> _YOUR OBJECTIVE_:
Copy the lines between the one holding "You are a computer-use agent. The image size is (628, 549)." and the one holding "Image resolution: width=719", inclusive, and swap "squiggle" for "swirl", leaving everything else unchanged.

**** DATA TO PROCESS ****

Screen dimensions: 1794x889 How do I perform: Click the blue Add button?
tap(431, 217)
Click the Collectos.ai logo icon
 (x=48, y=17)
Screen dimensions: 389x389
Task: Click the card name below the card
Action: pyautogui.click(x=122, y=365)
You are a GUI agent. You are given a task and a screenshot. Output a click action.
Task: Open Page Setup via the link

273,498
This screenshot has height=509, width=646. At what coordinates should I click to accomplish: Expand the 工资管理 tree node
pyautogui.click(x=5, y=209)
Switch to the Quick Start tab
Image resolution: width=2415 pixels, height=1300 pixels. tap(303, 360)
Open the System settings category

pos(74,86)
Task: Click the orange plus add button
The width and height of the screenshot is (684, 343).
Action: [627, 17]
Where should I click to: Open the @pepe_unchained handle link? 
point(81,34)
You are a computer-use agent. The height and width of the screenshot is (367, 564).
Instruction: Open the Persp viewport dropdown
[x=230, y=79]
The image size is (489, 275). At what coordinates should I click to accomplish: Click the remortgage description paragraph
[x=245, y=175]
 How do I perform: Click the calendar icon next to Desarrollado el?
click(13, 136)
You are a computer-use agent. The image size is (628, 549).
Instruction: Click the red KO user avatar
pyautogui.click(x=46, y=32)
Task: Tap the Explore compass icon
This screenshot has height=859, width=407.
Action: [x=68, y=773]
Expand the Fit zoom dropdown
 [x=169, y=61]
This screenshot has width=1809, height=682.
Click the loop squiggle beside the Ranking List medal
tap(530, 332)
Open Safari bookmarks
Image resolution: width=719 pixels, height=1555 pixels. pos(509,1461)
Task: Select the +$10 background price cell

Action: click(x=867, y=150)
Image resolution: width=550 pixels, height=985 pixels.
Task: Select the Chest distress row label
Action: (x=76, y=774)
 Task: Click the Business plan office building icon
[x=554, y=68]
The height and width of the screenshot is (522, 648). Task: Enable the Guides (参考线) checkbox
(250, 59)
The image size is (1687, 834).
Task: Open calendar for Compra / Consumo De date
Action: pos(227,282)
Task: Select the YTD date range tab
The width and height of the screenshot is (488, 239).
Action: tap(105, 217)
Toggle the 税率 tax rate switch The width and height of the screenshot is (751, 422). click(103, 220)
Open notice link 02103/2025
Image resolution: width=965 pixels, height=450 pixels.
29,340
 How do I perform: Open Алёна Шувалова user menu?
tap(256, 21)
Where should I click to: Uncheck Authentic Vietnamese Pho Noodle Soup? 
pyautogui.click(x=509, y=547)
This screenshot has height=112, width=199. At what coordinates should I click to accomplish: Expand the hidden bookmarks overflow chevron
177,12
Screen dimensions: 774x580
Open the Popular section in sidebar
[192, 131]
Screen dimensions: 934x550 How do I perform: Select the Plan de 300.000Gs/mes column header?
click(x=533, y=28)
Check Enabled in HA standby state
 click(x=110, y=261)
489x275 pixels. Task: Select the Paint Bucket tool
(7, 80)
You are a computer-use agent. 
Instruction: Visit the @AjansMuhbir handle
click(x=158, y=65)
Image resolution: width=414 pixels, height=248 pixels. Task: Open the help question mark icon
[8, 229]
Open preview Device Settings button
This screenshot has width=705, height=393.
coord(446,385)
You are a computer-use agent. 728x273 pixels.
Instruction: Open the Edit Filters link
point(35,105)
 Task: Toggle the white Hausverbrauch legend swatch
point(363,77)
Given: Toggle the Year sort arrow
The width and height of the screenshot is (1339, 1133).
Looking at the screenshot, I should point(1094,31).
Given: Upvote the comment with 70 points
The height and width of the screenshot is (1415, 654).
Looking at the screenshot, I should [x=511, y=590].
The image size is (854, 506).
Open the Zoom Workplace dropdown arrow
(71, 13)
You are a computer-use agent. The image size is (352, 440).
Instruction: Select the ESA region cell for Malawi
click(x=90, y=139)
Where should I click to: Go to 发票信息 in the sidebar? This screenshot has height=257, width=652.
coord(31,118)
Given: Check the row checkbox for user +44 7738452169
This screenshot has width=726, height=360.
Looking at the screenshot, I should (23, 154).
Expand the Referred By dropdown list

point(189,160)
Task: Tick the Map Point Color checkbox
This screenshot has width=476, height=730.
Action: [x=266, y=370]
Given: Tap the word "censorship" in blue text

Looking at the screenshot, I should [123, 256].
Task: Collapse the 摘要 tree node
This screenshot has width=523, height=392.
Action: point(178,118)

****

> _THE COMPLETED TASK_:
You are a computer-use agent. The image size is (628, 549).
Instruction: Click the red KO user avatar
pyautogui.click(x=46, y=32)
Task: Tap the Explore compass icon
This screenshot has height=859, width=407.
Action: [x=68, y=773]
Expand the Fit zoom dropdown
 [x=169, y=61]
This screenshot has width=1809, height=682.
Click the loop swirl beside the Ranking List medal
tap(530, 332)
Open Safari bookmarks
Image resolution: width=719 pixels, height=1555 pixels. pos(509,1461)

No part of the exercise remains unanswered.